In the records below, find the line with "Open the USD currency selector", then copy each line exactly until you have copied the line with "Image resolution: width=521". Leave any picture out.

-- DATA EXTRACTS follows --

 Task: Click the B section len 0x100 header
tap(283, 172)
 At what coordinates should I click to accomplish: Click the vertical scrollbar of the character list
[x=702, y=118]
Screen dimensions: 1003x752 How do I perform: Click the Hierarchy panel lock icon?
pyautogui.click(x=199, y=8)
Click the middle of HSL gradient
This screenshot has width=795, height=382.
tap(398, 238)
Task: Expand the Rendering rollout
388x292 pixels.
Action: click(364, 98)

-- DATA EXTRACTS concluded --
-- DATA EXTRACTS follows --

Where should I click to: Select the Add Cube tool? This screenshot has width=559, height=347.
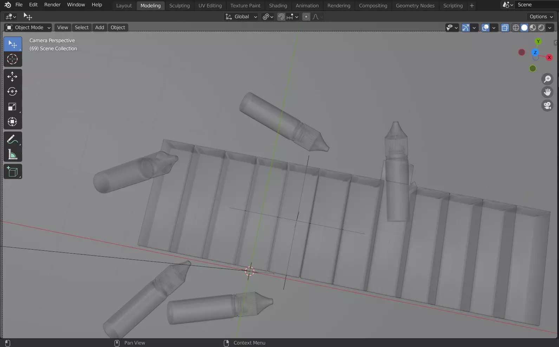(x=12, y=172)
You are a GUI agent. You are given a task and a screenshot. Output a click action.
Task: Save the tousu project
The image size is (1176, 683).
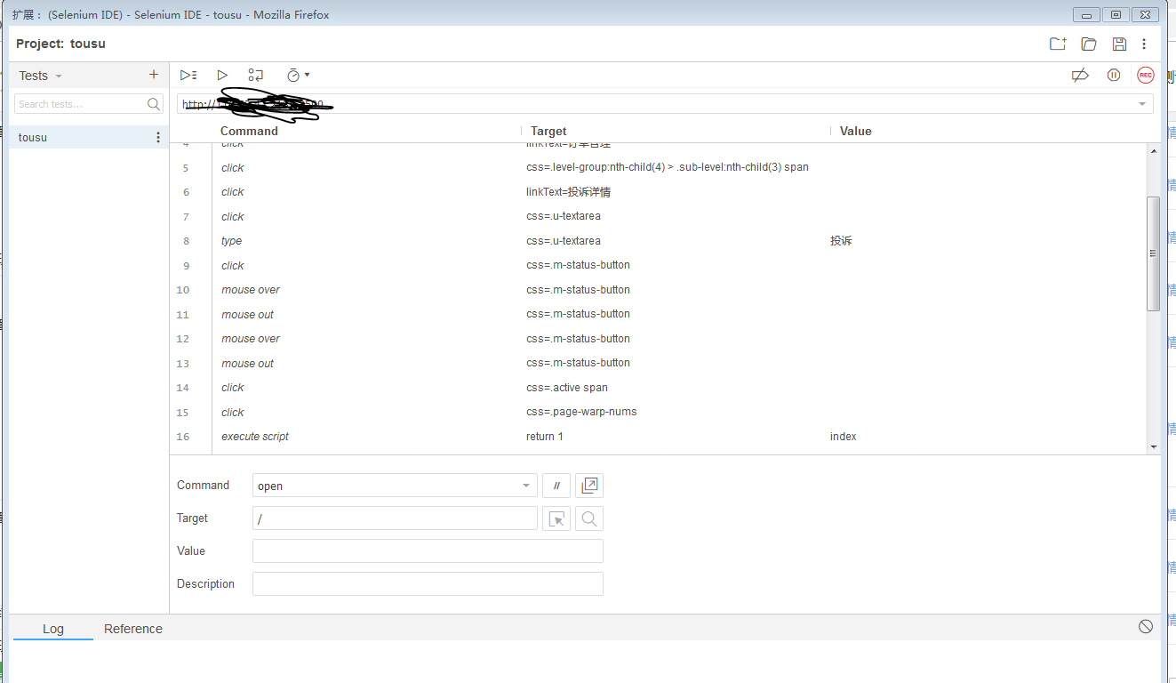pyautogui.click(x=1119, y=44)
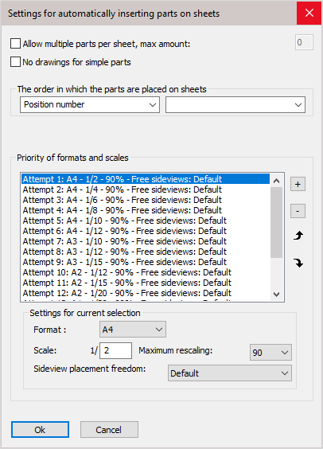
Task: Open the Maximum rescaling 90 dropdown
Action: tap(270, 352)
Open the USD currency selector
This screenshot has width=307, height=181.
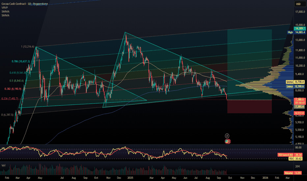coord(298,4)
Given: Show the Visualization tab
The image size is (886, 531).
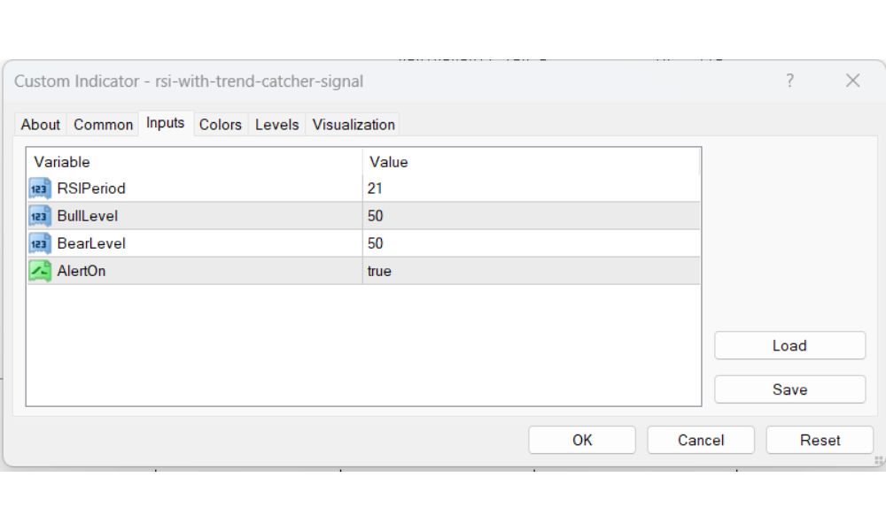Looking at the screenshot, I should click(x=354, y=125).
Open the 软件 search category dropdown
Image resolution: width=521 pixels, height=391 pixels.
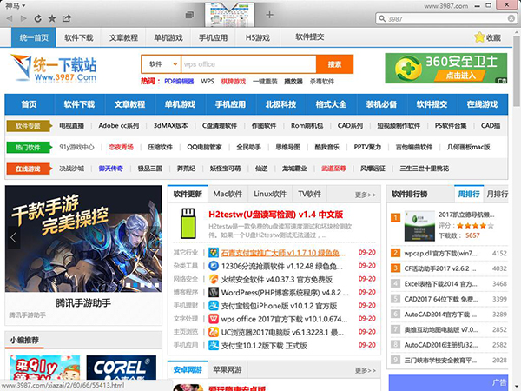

-- DATA EXTRACTS concluded --

ANSWER SPACE:
Open the USD currency selector
This screenshot has width=307, height=181.
coord(298,4)
Given: Show the Visualization tab
The image size is (886, 531).
Looking at the screenshot, I should click(x=354, y=125).
Open the 软件 search category dropdown
Image resolution: width=521 pixels, height=391 pixels.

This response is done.